Theatre and Dance Alum Co-Produces a Show With Four Tony Nominations

Nick Flatto ’10 is working on “Operation Mincemeat,” a musical about a British operation of the same name that took place during World War II.

By: Ash Miller  Thursday, May 29, 2025 03:46 PM

Four performers vintage-style costumes from the production The cast of Operation Mincemeat: A New Musical. Nick Flatto ’10, pictured bottom left, is co-producer. | Production photos by Julieta Cervantes

In 2023, Nick Flatto ’10 co-produced and directed “Stranger Sings! The Parody Musical,” inspired by the Netflix series “Stranger Things,” and now he’s co-producing “Operation Mincemeat,” the story of “a group of five people in MI5 who tried to move the needle of history by tricking Hitler,” as he describes it. 

“Operation Mincemeat” is nominated for four Tony Awards this season: Best Musical, Best Book of a Musical, Best Original Score (Music and/or Lyrics) Written for the Theatre, and Best Performance by an Actor in a Featured Role in a Musical (for Jak Malone). Its run was recently extended through February 2026.

The show was developed by the British theatre collective SpitLip and premiered in 2019 at a small fringe venue. Due to rave reviews and growing buzz, it had a series of increasingly prominent runs, resulting in a 2023 West End run that nabbed them the Olivier Award for Best New Musical. 

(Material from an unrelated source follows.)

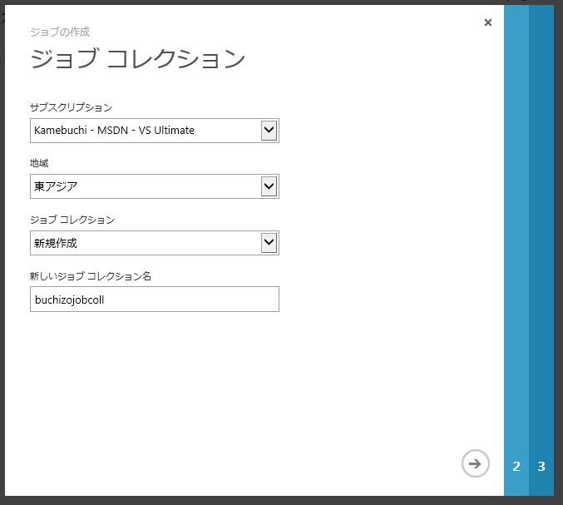Focus the buchizojobcoll name input field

When Flatto, a theatre and dance double major at Muhlenberg, saw the West End production, he knew he had to be involved. “It is fringe theater,” he says. “I love that it started with unknowns. They’re a group of friends from [college] that created this together, and they’re comedic geniuses. They didn’t have the resources to hire other actors, so they used their improv skills and played 87 roles between the five of them. That’s fun to watch and the kind of theatre I want to be a part of.”

At the heart of the show is the joy of invention — the kind that turns a bizarre wartime scheme and gender-bending actors into a bold, hilarious, and unexpectedly moving musical. “We need joy more than ever,” Flatto says. “We also need works that are inherently political, which theatre is, but here we see a show about nerds, outsiders, defeating fascism, and ultimately defeating Hitler.

Flatto brought the business knowledge he gained working on “Stranger Sings” to ensure this show’s success. He points out that the show was not nominated for technical awards like lighting or set design, partly because the goal was to be economical. As a result, the show has been in profit since its opening in America — an exciting milestone given that only 20-30% of Broadway shows recoup their initial investment.

“The Broadway model is very challenging,” Flatto says. “We’ve been covering our costs since week one, and that's because of the knowledge of the business side of theatre and the exciting word of mouth we’ve received."

In the days leading up to the Tonys, Flatto is spending his time writing his own show, doing nonprofit work, and starting a theatre company of his own. “I'm using everything Muhlenberg taught me working as a full-time artist now,” he says.